Loin des fausses oppositions entre masculinisme et gender fluid, Belmondo incarnait l’homme, tout simplement
Vous en avez peut-être assez des articles sur Belmondo. Mes camarades Jérôme Leroy et Thomas Morales ont d’ailleurs dit l’essentiel. Mais sa mort a provoqué un miniséisme en beaucoup d’entre nous, car il a fait partie de nos vies, et nous avons chacun notre Bébel personnel.
Parmi les nombreuses litanies lues sur les réseaux sociaux, mis à part le fait que c’est encore un pan de la France d’avant qui s’effondre, et que la médiocrité nous engloutit un peu plus chaque jour, ressort celle de sa virilité : « Belmondo, au moins c’était un vrai mec ». Cette histoire de virilité est un des problèmes de notre époque. Les hommes sont en perte de repères, et souvent se caricaturent, ou sont caricaturés. D’un côté nous avons les droitards, qui la surjouent, parfois jusqu’au ridicule, en témoignent les cours de drague de Soral ou la virilité de carnaval de Papacito (je m’étais d’ailleurs exprimée à ce sujet). D’aucuns me diront, concernant ce dernier, que c’est du second degré, mais je reste persuadée du contraire. Psychologie de bazar que d’affirmer qu’une telle attitude cache une faiblesse, mais ne passons-nous pas notre vie à composer avec nos faiblesses ? Et de l’autre côté du spectre, nous avons les progressistes, les hommes qui se disent féministes (les pires) et les gender fluid, dont l’identité sexuelle est incertaine. Nous constatons encore une fois le triste schématisme de notre société.
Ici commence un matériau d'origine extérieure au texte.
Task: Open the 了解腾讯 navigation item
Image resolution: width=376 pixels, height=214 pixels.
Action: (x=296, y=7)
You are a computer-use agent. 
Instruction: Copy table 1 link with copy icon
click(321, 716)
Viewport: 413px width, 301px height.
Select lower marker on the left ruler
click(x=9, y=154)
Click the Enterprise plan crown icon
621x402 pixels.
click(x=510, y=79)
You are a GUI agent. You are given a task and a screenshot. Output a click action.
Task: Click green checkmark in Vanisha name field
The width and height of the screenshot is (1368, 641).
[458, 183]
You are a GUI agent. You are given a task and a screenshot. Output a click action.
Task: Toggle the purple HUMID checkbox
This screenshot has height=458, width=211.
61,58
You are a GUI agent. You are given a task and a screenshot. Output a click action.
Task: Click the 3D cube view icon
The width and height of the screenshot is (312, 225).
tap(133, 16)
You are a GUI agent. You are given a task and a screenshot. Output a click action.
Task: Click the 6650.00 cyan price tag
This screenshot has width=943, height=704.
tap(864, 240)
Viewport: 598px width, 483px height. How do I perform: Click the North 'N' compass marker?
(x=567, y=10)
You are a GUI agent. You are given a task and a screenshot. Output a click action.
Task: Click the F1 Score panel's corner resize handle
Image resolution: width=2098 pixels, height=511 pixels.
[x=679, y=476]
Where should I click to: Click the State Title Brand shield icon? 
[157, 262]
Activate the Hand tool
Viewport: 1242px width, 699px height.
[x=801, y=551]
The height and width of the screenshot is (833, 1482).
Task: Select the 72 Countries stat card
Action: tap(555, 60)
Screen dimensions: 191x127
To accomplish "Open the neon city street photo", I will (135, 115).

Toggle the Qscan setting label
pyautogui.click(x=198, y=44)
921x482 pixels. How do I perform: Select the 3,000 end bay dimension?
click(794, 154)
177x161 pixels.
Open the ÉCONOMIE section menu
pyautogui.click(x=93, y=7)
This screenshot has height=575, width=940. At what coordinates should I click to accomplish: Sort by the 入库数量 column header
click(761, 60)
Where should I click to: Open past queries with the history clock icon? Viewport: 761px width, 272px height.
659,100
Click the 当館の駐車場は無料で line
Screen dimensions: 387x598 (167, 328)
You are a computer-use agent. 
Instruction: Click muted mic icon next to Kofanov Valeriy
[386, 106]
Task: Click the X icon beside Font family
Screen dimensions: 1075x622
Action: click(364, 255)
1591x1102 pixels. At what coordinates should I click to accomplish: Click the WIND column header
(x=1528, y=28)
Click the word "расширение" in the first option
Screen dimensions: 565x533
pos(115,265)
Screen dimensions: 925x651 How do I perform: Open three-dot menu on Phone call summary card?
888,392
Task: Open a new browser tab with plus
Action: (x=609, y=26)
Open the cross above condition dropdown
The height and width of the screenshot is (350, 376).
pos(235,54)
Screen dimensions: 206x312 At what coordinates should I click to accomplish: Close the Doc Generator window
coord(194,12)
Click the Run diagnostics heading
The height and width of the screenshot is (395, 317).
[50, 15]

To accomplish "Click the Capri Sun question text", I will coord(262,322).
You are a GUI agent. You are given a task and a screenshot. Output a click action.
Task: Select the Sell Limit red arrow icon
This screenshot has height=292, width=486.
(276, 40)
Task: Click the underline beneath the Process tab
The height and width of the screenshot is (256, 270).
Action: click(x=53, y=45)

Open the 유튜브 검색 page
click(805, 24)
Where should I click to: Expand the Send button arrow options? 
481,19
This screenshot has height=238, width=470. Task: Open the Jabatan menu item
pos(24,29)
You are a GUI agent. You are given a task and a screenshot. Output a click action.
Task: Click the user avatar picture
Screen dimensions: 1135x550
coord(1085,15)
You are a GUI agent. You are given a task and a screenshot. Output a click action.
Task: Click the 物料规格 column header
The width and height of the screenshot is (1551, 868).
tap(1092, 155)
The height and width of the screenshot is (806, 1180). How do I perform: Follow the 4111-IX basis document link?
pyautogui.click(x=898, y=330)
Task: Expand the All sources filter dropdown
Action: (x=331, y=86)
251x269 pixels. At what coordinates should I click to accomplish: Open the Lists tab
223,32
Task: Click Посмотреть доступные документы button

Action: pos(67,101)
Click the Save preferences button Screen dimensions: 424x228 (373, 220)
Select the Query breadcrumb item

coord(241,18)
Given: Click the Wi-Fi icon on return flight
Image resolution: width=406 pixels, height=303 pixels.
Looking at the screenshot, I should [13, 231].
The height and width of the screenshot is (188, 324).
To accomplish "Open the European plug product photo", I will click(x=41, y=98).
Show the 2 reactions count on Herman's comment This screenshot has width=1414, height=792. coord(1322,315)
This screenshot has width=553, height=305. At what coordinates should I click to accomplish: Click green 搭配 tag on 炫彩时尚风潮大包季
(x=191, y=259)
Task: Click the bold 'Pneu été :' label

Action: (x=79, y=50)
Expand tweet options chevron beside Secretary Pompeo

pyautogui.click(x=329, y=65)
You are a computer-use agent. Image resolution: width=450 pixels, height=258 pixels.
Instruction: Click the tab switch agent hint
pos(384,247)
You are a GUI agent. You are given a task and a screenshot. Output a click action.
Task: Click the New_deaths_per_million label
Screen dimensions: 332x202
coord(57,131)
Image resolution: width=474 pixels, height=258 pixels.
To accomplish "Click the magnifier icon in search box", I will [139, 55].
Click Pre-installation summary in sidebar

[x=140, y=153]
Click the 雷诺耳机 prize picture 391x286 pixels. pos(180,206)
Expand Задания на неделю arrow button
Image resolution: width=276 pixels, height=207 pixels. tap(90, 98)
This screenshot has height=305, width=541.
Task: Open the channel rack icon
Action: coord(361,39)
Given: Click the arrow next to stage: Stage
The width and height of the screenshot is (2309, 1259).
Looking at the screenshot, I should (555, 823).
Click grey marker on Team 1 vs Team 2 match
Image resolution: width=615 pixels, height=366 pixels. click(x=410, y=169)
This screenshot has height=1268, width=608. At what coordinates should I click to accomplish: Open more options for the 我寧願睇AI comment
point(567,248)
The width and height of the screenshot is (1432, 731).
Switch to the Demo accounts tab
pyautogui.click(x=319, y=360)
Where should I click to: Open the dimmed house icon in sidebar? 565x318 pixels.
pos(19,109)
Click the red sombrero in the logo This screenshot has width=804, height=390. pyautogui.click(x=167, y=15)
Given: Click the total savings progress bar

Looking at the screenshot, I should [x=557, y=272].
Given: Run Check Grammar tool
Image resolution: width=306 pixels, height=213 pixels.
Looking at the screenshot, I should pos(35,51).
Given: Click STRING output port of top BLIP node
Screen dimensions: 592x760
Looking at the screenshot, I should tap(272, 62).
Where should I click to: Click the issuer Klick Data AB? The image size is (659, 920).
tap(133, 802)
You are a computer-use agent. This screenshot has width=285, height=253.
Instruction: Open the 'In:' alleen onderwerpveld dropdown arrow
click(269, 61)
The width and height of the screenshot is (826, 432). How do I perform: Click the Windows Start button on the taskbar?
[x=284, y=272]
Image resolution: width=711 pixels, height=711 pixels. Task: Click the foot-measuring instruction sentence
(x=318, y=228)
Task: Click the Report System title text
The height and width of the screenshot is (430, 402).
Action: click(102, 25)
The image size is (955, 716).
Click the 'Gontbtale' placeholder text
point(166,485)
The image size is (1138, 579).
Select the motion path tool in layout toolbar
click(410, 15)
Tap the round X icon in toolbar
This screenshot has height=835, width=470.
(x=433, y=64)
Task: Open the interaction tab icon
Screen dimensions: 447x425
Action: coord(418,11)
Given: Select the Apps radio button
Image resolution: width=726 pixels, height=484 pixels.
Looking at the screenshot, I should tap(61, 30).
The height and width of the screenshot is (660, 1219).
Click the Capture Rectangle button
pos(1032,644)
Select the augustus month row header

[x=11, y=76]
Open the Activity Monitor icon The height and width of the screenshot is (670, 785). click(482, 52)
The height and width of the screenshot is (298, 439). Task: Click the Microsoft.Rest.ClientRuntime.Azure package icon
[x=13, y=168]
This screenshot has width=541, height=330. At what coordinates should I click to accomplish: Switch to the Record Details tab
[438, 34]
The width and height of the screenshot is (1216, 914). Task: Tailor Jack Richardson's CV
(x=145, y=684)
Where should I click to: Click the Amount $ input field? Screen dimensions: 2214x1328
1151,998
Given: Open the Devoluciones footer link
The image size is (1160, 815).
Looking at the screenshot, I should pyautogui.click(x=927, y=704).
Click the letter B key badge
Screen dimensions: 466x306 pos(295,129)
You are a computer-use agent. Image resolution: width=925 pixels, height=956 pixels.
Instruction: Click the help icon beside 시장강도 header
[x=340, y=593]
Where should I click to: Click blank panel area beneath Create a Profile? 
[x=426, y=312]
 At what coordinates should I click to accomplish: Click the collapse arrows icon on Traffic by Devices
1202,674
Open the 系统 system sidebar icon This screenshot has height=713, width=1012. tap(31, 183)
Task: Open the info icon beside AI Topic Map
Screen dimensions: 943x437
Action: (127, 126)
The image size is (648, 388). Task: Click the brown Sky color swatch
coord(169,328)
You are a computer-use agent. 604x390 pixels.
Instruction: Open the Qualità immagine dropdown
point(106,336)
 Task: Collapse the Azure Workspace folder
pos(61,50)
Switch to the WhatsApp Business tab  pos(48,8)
Et Belmondo dans tout ça, me direz vous ?
Belmondo possédait une forme de virilité que je qualifierais d’ironique, il la mettait à distance, et, consciemment ou pas, il la questionnait. Un peu comme un gamin. C’est comme cela que je perçois le Belmondo des années 70/80: un môme qui joue au voleur, qui joue à faire des cascades et à qui Henri Verneuil offre le cadeau de voltiger sur les toits du métro aérien. Et pour cela, il invente des onomatopées et choisit les plus jolies filles comme partenaires de jeu.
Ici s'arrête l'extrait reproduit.